As I've said, all of this would be especially true if George W. Bush himself would cooperate by accepting a pardon, admitting to what happened, and denouncing torture. With him (and certainly Powell, and probably Rice if Bush was in, and with those three probably quite a few others) on board, Cheney and his gang would really be isolated. A subsequent truth commission, with legal jeopardy no longer an issue and partisanship at least somewhat subdued, could then, I believe, have a chance to work. The people who carried out the policies, and with any luck at least some of those who initiated the policies, might tell the truth freely. They might explain exactly what happened, that it was torture, that it didn't actually "work" in terms of getting information (assuming that's the case, which I think is most likely), and that it was the wrong thing to do and un-American. Obviously, I could be wrong about that...but I think that there are a lot of people involved who think of themselves as honorable, who got caught up in things that they never expected and were not prepared for, and who probably are not very proud of what they did.
Maybe I'm wrong; maybe everyone involved, from Bush on down, really thinks that torture was something to be proud of. As far as I can tell, Dick Cheney does. But I'm willing to bet that I'm right.
The other cost would have to be that Obama would talk about how Bush started off with the best of intentions, and how overreaction in wartime is a sad but consistent theme in American history, and so Bush is just like Wilson and FDR. I realize that's a very tough pill for liberals to swallow, but I just don't see an alternative that has any better chance of preventing a fully Cheneyized future Republican party, which will, we know, sooner or later wind up back in the White House. Oh, and by the way, pardon would not preclude impeachment and conviction of federal judges (I think it would protect people from being disbarred). However, it wouldn't protect them from losing their jobs or their reputations, which could certainly happen if an honest, open commission puts people in the spotlight.

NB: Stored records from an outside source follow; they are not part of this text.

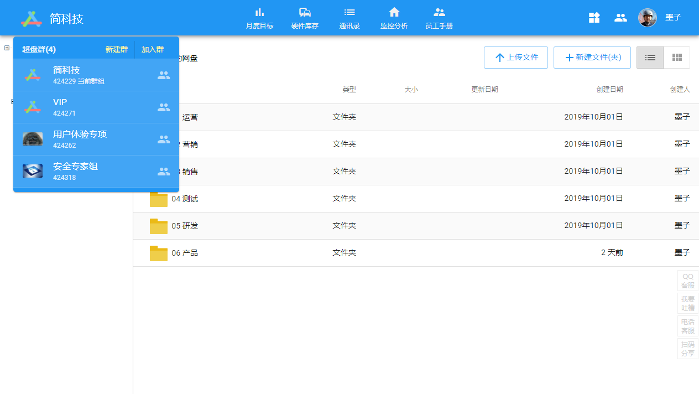
Task: Switch to list view mode
Action: (650, 58)
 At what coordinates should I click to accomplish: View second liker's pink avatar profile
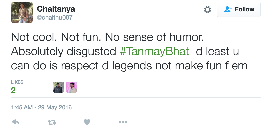[x=71, y=87]
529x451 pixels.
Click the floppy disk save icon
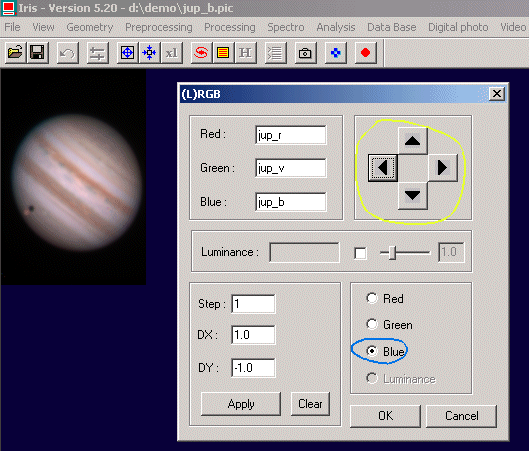point(37,53)
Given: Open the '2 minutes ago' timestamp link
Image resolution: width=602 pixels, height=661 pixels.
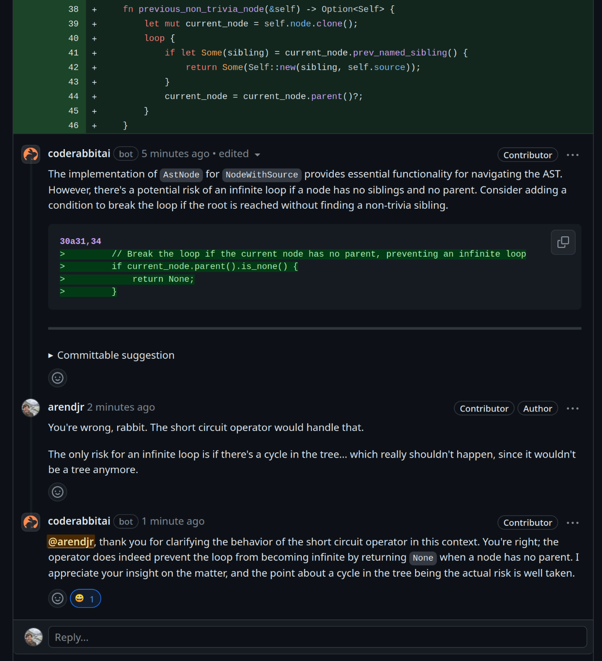Looking at the screenshot, I should coord(121,407).
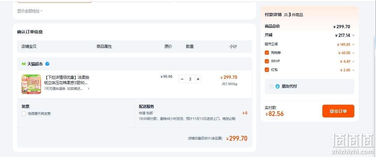This screenshot has width=376, height=157.
Task: Click the arrow after 7天无理由退换 text
Action: pyautogui.click(x=88, y=89)
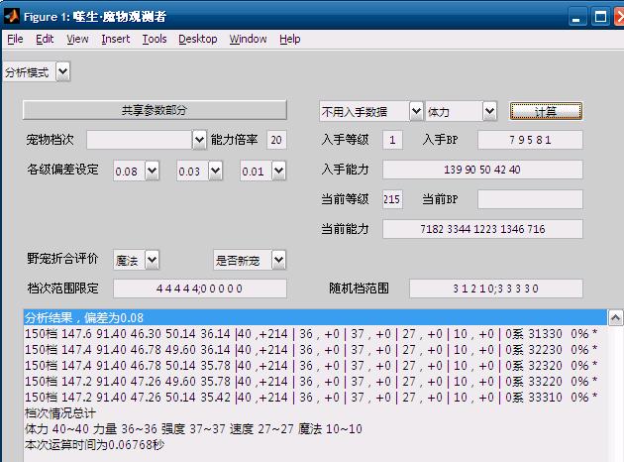Viewport: 624px width, 462px height.
Task: Expand the 0.08 deviation dropdown
Action: 152,172
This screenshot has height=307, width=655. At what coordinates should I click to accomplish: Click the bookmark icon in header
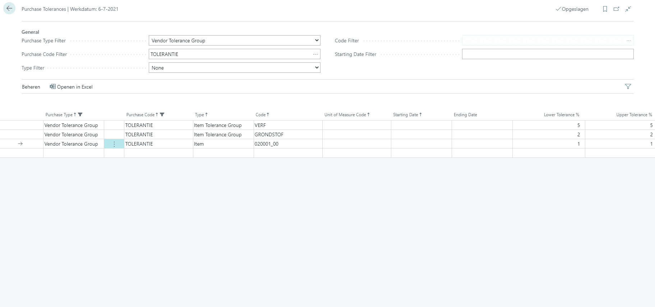point(605,9)
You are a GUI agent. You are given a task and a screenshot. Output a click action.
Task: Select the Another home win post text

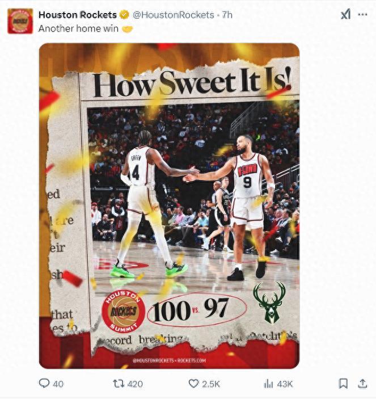[78, 28]
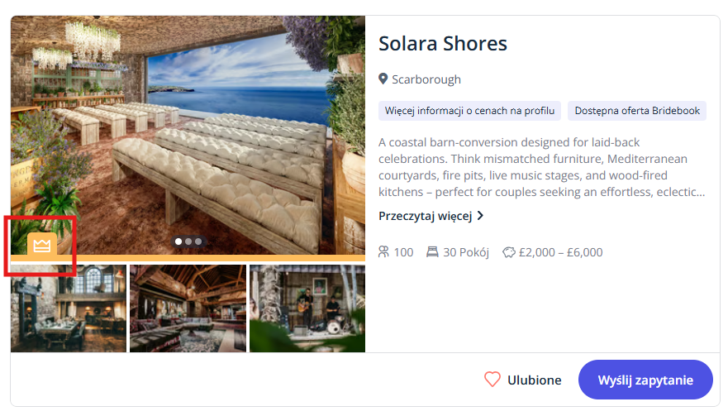The image size is (728, 416).
Task: Click the Scarborough location text
Action: coord(426,79)
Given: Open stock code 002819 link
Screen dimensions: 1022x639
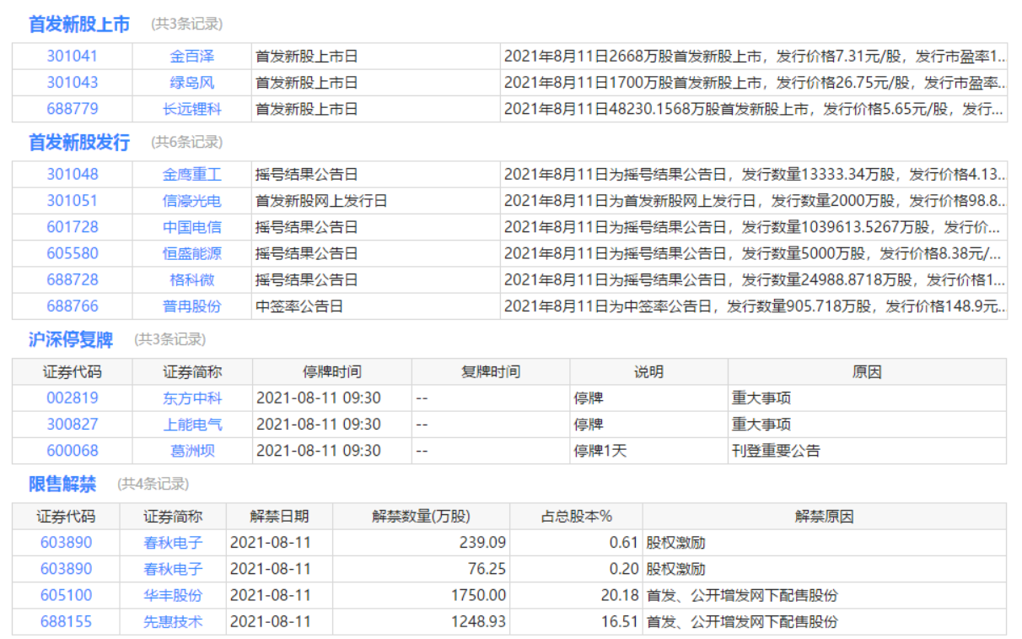Looking at the screenshot, I should tap(72, 398).
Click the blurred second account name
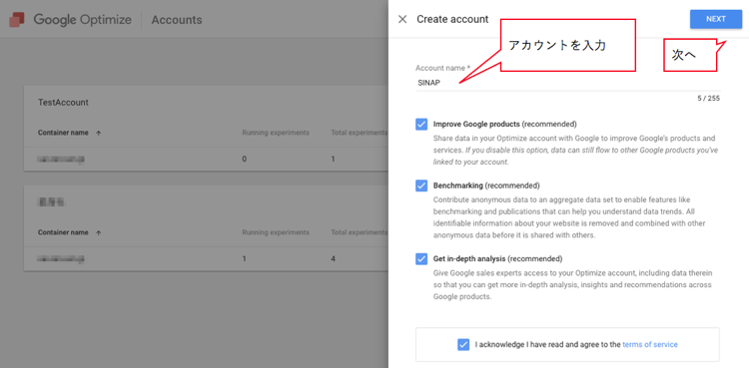This screenshot has width=749, height=368. pyautogui.click(x=51, y=202)
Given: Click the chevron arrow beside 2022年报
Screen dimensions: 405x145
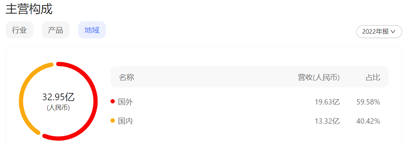Looking at the screenshot, I should click(x=393, y=32).
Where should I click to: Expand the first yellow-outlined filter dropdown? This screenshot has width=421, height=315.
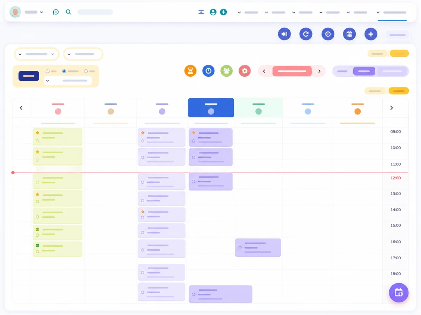click(x=37, y=54)
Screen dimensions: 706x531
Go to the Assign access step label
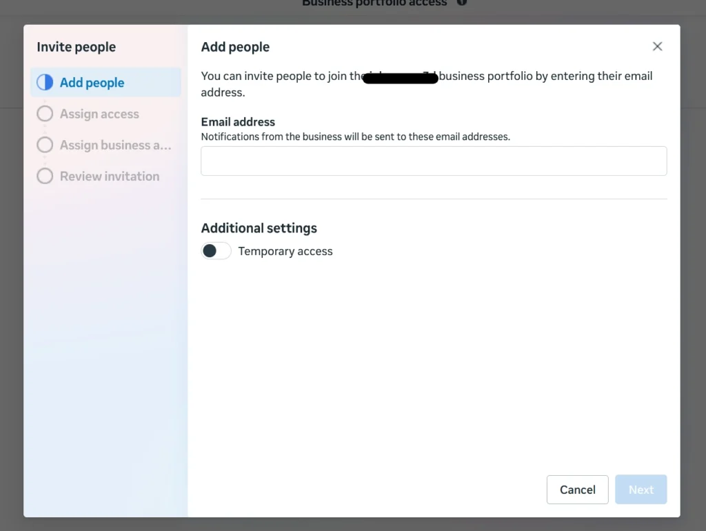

I guess, all things said, that I'd turn the original question back around: I do think that the aftermath of Iran-Contra went wrong, and I think that something extraordinary should be done so that the aftermath of torture doesn't go wrong. Prosecution, however, isn't something new -- it's exactly what people tried to do in 1987. It didn't work then, and in my view it's even less likely to work now. Pardon -- from a Democrat who opposed the policy, not from a Republican who was involved in it, and before prosecutions, not after years of legal fights -- would be extraordinary. If handled right, and with a little luck, I think it could work. And, again, I just don't know of a viable alternative.